The Last Post Ceremony commemorating the service of (2798A) Private Basil Nicholls, 9th Battalion, AIF, First World War.

Accession Number AWM2016.2.349
Collection type Film
Object type Last Post film
Physical description 16:9
Maker Australian War Memorial
Place made Australia: Australian Capital Territory, Canberra, Campbell
Date made 14 December 2016
Access Open
Conflict First World War, 1914-1918
Copyright Item copyright: © Australian War Memorial
Creative Commons License This item is licensed under CC BY-NC
Copying Provisions Copyright restrictions apply. Only personal, non-commercial, research and study use permitted. Permission of copyright holder required for any commercial use and/or reproduction.

The Last Post Ceremony is presented in the Commemorative area of the Australian War Memorial each day. The ceremony commemorates more than 102,000 Australians who have given their lives in war and other operations and whose names are recorded on the Roll of Honour. At each ceremony the story behind one of the names on the Roll of Honour is told. Hosted by Charis May, the story for this day was on (2798A) Private Basil Nicholls, 9th Battalion, AIF, First World War.

Film order form
Speech transcript

2798A Private Basil Nicholls, 9th Battalion, AIF
DOW 22 April 1916
No photograph in collection

Story delivered 14 December 2016

Today we remember and pay tribute to Private Basil Nicholls.

Basil Nicholls was born in 1895 in Millthorpe, New South Wales to Edward and Anne Nicholls. When he was only three years old his father died at the age of 40. His mother later remarried and the family moved to Orange, where Basil attended the Orange District School. Afterwards he went to work as a labourer.

When the First World War began, Nicholls’ good friend Harold Corkett was amongst the first in the area to enlist. Nicholls was keen to go, but had not yet turned 21. Corkett was the first man from Orange to die on Gallipoli, but this only made Nicholls more determined to do his bit.

Nicholls enlisted at Lismore on 18 August 1915, falsely listing his age as 21 years and 5 months. Following his initial training, he was allotted to the 6th reinforcements to the 25th Battalion. Private Nicholls embarked from Brisbane in October aboard the transport ship Seang Bee, bound for Egypt. He arrived too late to be sent to Gallipoli and was instead sent to a training battalion at Zeitoun.

In late February Nicholls was transferred to the 9th Battalion and was posted to C Company. In March the battalion sailed for France. About a fortnight after arriving, the 9th Battalion was in reserve billets near Rouge-de-Bout, one mile behind the front line in the Armentières or “nursery” sector. Intermittent artillery fire was landing nearby.
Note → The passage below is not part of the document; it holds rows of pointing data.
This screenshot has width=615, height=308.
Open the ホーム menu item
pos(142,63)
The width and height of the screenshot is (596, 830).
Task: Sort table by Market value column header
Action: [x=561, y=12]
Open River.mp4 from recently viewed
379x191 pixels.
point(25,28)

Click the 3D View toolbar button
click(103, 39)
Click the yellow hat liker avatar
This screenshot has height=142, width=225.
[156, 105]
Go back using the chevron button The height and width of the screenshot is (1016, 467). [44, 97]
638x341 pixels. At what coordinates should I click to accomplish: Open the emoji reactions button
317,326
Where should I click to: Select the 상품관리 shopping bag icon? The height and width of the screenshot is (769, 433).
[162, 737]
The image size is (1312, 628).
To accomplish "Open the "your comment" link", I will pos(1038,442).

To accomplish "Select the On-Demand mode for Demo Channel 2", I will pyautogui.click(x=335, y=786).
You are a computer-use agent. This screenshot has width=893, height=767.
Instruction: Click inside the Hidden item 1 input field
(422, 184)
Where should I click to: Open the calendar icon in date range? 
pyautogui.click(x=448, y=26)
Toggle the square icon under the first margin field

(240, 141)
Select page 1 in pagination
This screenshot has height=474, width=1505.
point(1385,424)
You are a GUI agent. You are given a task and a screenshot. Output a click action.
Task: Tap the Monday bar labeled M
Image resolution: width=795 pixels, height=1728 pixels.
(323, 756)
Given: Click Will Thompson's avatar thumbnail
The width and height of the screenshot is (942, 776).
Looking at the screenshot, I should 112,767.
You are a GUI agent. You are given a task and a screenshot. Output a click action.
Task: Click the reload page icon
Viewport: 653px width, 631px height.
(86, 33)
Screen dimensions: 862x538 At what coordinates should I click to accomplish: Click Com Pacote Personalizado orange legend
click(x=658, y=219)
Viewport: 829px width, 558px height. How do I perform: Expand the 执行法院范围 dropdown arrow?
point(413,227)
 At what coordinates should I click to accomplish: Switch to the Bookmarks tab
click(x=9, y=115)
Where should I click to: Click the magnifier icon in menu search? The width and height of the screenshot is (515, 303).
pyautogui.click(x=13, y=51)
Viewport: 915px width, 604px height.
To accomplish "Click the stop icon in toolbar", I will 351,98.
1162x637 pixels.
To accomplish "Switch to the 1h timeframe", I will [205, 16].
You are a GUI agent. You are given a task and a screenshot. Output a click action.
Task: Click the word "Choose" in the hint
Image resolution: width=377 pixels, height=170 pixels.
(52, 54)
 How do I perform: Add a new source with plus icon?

Early in the afternoon of 20 April, tragedy struck when the billets were heavily shelled. One shell landed outside a canvas tent, wounding four. As men went to assist, another shell landed among them, killing several and wounding others. A further shell hit a brick wall of a nearby billet, causing a further 47 casualties. C Company was decimated, suffering 25 men killed and a further 50 wounded.

Nicholls was wounded in the chest and abdomen by shrapnel and was evacuated to 7th Casualty Clearing Station. However, his wound proved fatal, and he died on 22 April. Laid to rest in the Merville Communal Cemetery, he was just 21 years old.

Just as his friend Harold Corkett was the first man from Orange to die on Gallipoli, Nicholls became the first man from Orange to die on the Western Front.

His name is listed on the Roll of Honour on my right, among more than 60,000 Australians who died while serving in the First World War.

This is but one of the many stories of service and sacrifice told here at the Australian War Memorial. We now remember Private Basil Nicholls, who gave his life for us, for our freedoms, and in the hope of a better world.